# [What is asked]
Reproduce the entries below verbatim, from the first line through the line containing "will (82, 28).".

# [Source data]
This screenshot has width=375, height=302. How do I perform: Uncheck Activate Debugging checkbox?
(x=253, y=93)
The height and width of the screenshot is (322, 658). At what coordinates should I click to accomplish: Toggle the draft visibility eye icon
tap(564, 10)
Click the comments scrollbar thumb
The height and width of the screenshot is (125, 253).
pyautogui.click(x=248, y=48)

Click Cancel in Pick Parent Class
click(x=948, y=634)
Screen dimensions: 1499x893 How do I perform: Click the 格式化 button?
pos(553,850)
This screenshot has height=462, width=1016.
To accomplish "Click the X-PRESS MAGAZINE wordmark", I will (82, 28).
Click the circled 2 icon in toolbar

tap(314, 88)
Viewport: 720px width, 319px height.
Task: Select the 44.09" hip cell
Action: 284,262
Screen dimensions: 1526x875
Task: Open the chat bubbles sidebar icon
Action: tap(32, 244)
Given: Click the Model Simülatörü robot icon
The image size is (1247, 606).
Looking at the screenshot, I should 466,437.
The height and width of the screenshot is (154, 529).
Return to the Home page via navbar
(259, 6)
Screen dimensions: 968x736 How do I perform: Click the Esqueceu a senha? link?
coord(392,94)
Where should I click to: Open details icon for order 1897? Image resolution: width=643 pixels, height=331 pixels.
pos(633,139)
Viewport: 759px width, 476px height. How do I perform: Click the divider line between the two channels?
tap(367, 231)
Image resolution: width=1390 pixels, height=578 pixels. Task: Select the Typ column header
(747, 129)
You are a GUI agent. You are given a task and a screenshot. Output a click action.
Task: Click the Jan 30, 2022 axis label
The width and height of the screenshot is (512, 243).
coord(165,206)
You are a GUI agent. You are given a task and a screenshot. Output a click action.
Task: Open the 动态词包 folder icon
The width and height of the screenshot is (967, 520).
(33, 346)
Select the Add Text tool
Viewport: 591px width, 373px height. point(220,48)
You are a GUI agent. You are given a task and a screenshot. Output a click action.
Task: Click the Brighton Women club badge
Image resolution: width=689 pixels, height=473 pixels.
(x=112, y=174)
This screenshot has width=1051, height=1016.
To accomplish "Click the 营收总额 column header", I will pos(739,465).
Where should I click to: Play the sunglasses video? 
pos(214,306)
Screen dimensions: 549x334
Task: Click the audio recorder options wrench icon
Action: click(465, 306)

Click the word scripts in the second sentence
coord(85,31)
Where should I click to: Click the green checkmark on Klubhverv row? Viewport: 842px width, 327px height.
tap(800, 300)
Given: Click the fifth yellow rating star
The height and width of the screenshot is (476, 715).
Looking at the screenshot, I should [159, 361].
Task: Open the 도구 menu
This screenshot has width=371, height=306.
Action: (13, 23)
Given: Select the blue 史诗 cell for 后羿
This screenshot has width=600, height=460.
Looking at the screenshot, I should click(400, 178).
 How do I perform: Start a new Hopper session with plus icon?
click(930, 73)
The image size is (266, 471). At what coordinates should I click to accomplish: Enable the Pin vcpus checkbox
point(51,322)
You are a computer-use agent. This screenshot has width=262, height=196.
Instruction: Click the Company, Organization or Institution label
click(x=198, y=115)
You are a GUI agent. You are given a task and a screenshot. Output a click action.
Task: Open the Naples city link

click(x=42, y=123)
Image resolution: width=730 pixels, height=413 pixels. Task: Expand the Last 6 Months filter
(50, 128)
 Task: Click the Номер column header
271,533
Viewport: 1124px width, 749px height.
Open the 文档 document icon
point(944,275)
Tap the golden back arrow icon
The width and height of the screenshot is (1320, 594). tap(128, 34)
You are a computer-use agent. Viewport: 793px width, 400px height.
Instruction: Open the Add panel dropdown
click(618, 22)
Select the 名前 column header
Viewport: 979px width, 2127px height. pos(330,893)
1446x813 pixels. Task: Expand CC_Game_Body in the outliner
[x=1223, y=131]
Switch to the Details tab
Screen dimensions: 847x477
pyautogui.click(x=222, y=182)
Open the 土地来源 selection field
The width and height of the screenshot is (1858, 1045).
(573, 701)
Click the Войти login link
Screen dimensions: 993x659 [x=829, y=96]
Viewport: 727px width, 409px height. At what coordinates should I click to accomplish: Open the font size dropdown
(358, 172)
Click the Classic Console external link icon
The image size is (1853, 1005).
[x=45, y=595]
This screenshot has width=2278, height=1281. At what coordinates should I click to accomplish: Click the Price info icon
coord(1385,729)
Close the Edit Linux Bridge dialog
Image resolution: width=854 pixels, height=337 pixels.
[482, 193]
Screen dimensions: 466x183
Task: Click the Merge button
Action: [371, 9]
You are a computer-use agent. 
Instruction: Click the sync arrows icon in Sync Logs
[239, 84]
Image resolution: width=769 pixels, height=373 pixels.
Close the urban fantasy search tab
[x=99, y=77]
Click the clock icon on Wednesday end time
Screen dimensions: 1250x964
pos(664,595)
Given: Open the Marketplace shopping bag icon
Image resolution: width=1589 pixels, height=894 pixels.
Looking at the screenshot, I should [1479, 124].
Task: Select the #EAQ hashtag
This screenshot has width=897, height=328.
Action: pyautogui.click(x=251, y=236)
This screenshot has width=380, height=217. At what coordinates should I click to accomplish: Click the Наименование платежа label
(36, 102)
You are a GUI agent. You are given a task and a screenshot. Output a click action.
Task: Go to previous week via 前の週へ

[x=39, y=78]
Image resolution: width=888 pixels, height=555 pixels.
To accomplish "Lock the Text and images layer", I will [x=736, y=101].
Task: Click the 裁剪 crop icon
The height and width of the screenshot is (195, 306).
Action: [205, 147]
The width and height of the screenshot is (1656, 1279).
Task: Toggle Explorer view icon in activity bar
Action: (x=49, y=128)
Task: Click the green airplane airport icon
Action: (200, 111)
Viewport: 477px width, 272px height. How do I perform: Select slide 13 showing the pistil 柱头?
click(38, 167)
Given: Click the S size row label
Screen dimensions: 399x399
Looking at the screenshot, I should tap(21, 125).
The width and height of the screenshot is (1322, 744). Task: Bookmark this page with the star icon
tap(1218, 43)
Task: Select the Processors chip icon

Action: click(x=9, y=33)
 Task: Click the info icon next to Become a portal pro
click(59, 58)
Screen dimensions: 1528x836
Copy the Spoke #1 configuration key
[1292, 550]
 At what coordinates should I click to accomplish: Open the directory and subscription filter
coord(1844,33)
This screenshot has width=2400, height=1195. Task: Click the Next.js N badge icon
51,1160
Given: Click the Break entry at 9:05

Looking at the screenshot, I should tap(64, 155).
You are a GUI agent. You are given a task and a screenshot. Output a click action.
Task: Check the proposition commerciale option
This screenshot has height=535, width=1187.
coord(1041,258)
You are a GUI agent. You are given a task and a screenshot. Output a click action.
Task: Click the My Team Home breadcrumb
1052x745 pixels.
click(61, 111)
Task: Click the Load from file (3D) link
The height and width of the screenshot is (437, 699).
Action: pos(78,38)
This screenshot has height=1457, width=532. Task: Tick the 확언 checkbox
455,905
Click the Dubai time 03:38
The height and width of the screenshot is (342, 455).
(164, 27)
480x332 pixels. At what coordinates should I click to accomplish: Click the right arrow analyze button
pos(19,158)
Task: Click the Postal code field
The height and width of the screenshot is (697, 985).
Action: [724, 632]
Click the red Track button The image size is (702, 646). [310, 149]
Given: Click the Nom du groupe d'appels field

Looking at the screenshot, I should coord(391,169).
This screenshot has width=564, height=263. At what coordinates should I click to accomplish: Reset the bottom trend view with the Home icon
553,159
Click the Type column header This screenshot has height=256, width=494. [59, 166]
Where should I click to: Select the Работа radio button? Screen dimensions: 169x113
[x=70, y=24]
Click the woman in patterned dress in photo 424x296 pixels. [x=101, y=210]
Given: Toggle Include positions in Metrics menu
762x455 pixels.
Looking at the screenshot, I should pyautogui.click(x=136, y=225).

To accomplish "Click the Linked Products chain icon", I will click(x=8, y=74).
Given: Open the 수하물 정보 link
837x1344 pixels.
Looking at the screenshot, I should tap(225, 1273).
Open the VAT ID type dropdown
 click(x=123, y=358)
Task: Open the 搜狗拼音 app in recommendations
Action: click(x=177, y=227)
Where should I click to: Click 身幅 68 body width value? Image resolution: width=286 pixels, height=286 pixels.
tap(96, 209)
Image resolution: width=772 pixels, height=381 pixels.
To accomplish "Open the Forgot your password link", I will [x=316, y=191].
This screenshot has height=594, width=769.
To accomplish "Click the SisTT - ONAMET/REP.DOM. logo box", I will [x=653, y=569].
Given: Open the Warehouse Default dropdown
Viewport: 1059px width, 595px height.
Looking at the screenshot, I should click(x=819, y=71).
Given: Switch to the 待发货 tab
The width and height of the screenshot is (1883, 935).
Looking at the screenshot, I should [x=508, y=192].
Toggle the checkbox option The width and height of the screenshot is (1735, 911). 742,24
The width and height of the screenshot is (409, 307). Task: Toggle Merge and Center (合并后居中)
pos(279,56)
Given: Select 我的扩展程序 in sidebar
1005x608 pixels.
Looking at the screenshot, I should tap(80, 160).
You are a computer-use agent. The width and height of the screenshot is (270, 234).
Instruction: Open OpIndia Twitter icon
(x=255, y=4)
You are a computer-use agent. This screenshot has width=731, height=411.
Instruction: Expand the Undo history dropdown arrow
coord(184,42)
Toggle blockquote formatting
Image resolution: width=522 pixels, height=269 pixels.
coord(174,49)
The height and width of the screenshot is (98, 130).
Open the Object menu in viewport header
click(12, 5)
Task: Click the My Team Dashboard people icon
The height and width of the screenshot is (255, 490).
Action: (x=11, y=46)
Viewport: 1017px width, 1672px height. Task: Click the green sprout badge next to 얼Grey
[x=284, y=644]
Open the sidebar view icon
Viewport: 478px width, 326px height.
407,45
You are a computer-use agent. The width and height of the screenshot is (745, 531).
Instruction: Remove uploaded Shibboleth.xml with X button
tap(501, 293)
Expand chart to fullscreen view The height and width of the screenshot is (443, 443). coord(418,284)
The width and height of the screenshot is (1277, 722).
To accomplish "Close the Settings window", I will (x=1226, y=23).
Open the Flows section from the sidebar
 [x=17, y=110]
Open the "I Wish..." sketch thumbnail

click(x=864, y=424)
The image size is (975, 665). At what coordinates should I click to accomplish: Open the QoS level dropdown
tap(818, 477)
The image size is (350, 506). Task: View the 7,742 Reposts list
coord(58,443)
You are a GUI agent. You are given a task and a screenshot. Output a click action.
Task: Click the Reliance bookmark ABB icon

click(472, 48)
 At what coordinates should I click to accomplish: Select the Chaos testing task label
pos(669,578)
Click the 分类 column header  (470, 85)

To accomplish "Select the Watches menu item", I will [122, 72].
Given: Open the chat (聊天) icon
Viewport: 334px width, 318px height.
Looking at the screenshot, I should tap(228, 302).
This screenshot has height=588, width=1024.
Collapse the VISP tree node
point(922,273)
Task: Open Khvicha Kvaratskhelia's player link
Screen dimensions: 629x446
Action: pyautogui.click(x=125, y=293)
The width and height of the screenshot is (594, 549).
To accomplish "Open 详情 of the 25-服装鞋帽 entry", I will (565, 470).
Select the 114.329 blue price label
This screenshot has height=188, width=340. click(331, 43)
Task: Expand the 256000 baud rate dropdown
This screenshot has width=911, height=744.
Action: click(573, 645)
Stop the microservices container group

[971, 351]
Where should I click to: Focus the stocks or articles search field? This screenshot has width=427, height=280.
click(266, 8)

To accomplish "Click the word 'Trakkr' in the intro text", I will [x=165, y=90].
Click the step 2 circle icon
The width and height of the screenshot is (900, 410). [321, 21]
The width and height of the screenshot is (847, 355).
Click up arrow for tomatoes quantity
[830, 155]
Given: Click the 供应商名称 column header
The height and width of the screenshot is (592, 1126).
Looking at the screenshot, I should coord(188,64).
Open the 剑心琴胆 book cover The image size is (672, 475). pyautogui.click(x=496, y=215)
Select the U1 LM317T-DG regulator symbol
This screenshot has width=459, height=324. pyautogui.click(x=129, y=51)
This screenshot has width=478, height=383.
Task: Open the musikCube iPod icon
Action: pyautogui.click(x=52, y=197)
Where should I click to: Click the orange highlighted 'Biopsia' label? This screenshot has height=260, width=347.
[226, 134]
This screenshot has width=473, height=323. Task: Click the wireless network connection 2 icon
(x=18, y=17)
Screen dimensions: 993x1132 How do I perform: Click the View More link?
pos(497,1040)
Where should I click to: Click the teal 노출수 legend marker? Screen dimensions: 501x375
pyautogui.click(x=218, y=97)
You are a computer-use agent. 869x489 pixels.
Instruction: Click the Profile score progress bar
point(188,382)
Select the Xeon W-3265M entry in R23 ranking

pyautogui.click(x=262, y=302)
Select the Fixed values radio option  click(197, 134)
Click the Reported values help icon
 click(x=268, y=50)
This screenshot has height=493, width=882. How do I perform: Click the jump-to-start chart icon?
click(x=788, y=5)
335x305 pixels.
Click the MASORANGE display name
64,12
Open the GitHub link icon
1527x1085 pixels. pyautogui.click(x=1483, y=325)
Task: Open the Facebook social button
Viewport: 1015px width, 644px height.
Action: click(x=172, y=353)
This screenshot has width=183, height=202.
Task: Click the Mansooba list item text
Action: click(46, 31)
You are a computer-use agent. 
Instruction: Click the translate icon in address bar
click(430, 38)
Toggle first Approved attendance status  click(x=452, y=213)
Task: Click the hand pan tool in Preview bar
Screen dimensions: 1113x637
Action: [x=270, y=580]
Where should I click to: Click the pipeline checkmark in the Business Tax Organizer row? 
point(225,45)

# [Expected answer]
This screenshot has width=375, height=302. How do I perform: Uncheck Activate Debugging checkbox?
(x=253, y=93)
The height and width of the screenshot is (322, 658). At what coordinates should I click to accomplish: Toggle the draft visibility eye icon
tap(564, 10)
Click the comments scrollbar thumb
The height and width of the screenshot is (125, 253).
pyautogui.click(x=248, y=48)

Click Cancel in Pick Parent Class
click(x=948, y=634)
Screen dimensions: 1499x893 How do I perform: Click the 格式化 button?
pos(553,850)
This screenshot has height=462, width=1016.
To accomplish "Click the X-PRESS MAGAZINE wordmark", I will (82, 28).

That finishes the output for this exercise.